When I got there someone else had come earlier and stole it away. I was not happy but then I saw an old Delta Milwaukee band saw on an old wooden table. I checked it out. It ran so I offered $25 and they took it.

Now, I am new at all this and did not have a tape measure with me so I thought it was a 9" or something like that. When I got it home I measured everything and found out that it is a 14" bandsaw! The motor is the original Rockwell 1/3 hp motor.

I went onto the vintage machinery wiki and looked up the serial number - 94 4788 and it turns out that it is a 1951 model. In my haste to get out I left the belt…

I have a couple of questions.
1. Is this going to cost me a fortune to refurbish? 
2. What is the best things I can do to make this saw run awesome?
3. How do I figure out what belt size I need?
4. Where can I get a manual for this saw?
5. How do I figure out how big a blade to put on?

Lastly, I just want to make sure that this was a good deal. I know the saw runs but have never seen what this type of band saw goes for.

Any help will be greatly appreciated


----------



## BinghamtonEd (Nov 30, 2011)

I think you should post some pictures to help us out. But, that being said, as long as this thing hasn't been run over by a truck or something, you got a great deal. The 14" deltas from yesterday changed a little bit through the years but not dramatically. I have a 14" Delta from '84. Love it.

It shouldn't cost too much to get cleaned up. Get all surface rust taken care of. I'd check the bearings, it probably could use new tires, a new blade, check the guides and replace/upgrade if necessary. I run a link belt from HF on my Delta and it works great. They're around $25 if I recall correctly. Use the HF coupon. Check the alignment of the table to the blade and make any needed adjustments.

Once you've done all that, I think any remaining problems will either be readily apparent, or you'll have a good starting point to start troubleshooting it.

EDIT : Check out this link.
http://vintagemachinery.org/MfgIndex/detail.aspx?id=1141&tab=3&sort=2&th=false&fl==

The saws didn't change a whole bunch between the years, so you can probably find a manual for a 14" of a different year that will come in handy.

Where are you located? There may be a LJ locally who has an old or spare blade you could test fit. If you were anywhere near me, I'd throw one of my blades on there. I use the Timberwolf blades from Woodcraft and like them very much. I'd recommend not getting your blades at HD or Lowes.


----------



## SCOTSMAN (Aug 1, 2008)

What have you got against 1951 eh?I was born then and I still work albeit not like I did previously.LOL I would say all joking aside you have stolen a 14 inch bandsaw (for that kind of money, you couldn't buy a used motor for that normally) if it is apart from the belt otherwise complete and working..
If you start off with a really vigorous cleaning campaign followed by lots of oiling and before that of course sanding and painting if required and thought desirable.
You should find it will run fine *although to be honest these things are almost impossible to make more detailed comment upon without a nice collection of photos *otherwise it should be as I have tried to advise you from my experience,it sounds like you did really well old pal.keep buying like that and you'll be fine.So long as it works ok of course.LOL Alistair


----------



## Sprung (Sep 13, 2013)

Yes, some pictures would help, as already mentioned.
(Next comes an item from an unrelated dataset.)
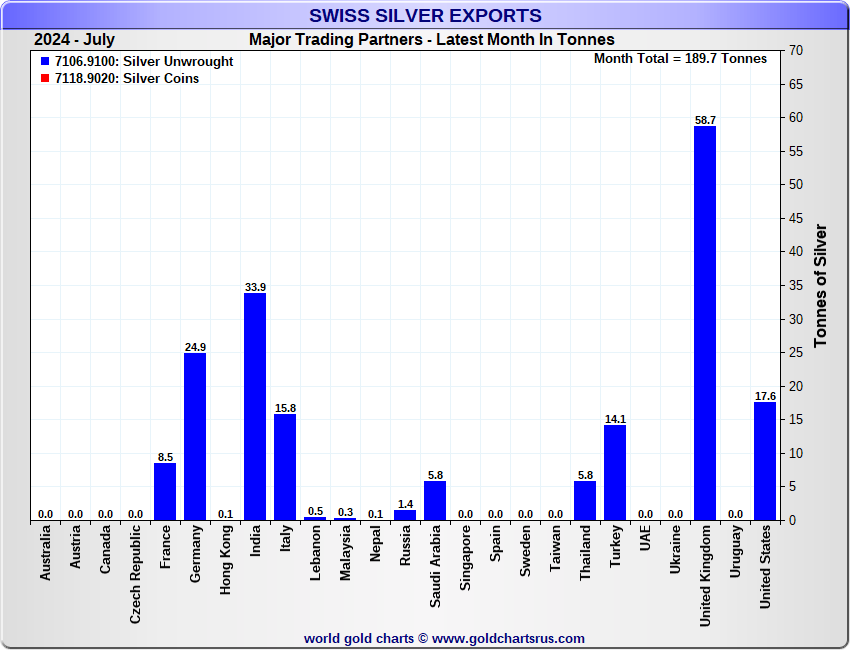Click the Russia bar
850x650 pixels.
(405, 515)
For $25, I'd say that qualifies for a *STEAL*! Last year I purchased my 14" Delta Milwaukee with riser block built in 1946 for $150 and got a really awesome deal at that price, I felt.

Mine was in great, running condition, but I did do some upgrades that really made this saw sing. Your saw, while a handful of years newer, is the same saw.

Here's what I did:
-Cleaned up the little bit of rust that was on it; coated table surface with paste wax
-New tires (I went with Carter Urethane tires)
-Cool Blocks guide blocks
-Link belt from Harbor Freight; this reduced a LOT of vibration it had, especially after making sure the pullies were lined up properly.
-Lengthened the tension adjustment to make it easier to adjust
-New blades
-New wiring and switch, since what was on it was damaged and unsafe
-Purchased some zero-clearance inserts
-Purchased a new table pin, since that was the only part missing when I bought mine

Still on my to do list:
-Replace the thrust bearings
-Build a resaw fence
-Build a new stand (to replace the chunky homebuilt one it came with)
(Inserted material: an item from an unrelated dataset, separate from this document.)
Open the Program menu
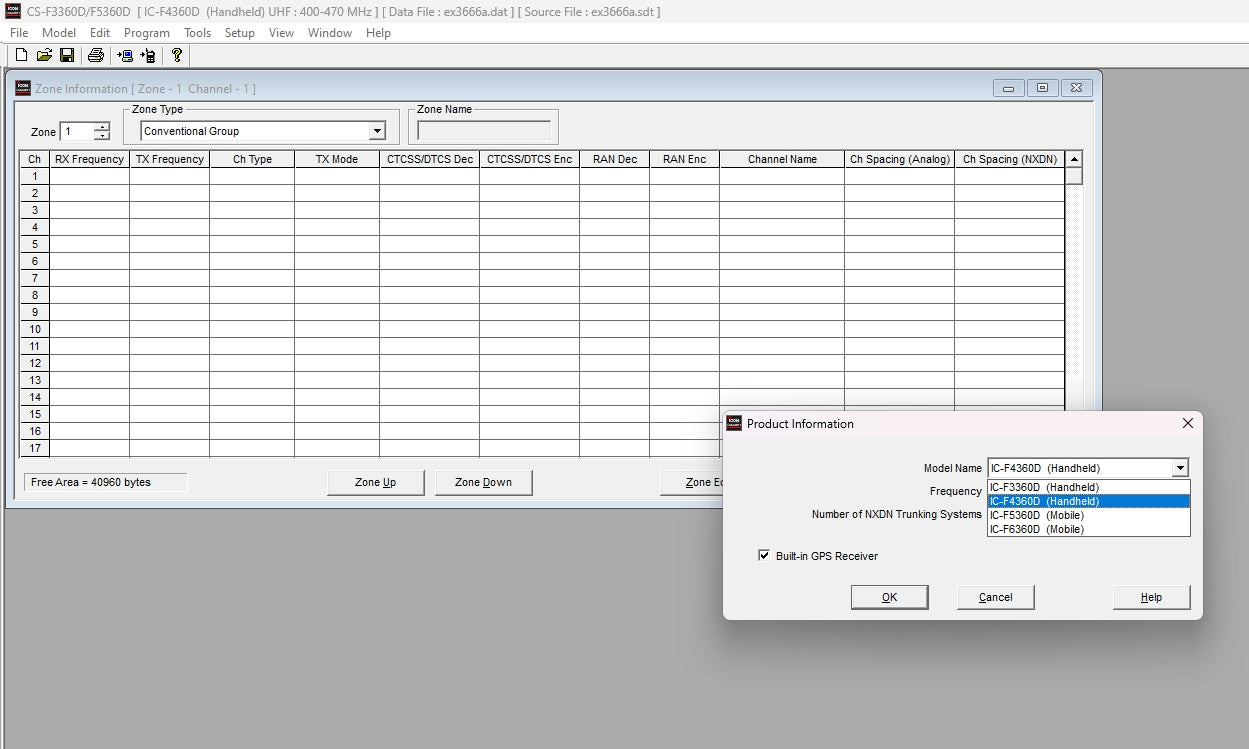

You also might need to replace the bearings for either or both of the wheels. I was thankful that all the wheel bearings are good on mine. However, once you post some pics, we might be able to provide you with some other things for you to check out/work on.


----------



## bigblockyeti (Sep 9, 2013)

$25 certainly sounds like a very good deal, pictures will help confirm or deny that. A new belt shouldn't be more than $15 or so for a good one. It might need tires, but given that it's a 14" saw you'll have lots of options. If you go with fancy guides, that can be expensive, but if you're just starting out, probably not needed yet.


----------



## MrUnix (May 18, 2012)

Great deal at $25.. I paid almost $100 for my 1950 Delta BS and it didn't even run!

As for your questions:

1) No. I think I sunk about $100 into mine to do a complete restore (saw, motor and stand). That included replacing some missing parts and building a new top for the stand.
See: http://www.owwm.org/viewtopic.php?f=1&t=108871&p=737287 for the gory details

2) Make sure the bearings and tires are good and get a good blade. Then follow Alex's tune-up:
See: 




3) Measure the size of your pullies and distance apart and go here: http://vintagemachinery.org/math/beltlength.aspx

4) Any Delta BS manual from about 1940 to 1970 will work, such as this one from 1946: http://vintagemachinery.org/pubs/detail.aspx?id=2001 (they didn't really change much over the years). You can find a complete list of manuals at the VM site: http://vintagemachinery.org/mfgindex/detail.aspx?id=1141&tab=3&sort=1

5) Check the manua! for specifics. Length can be from 90.5 to 94 inches, so the 93.5 inch blades fit perfect. As for width, use the widest you can for the application.. again, check the manual for recommendations (and there are tons of other online resources to help with blade selection depending on what you will be cutting).

Cheers,
Brad

PS: Here are all the parts of your BS so you can see if you are missing any ;-)










Cheers,
Brad


----------



## Newbiewoodworker43 (Sep 18, 2011)

Here are the pictures you requested. I hope this gives you more information.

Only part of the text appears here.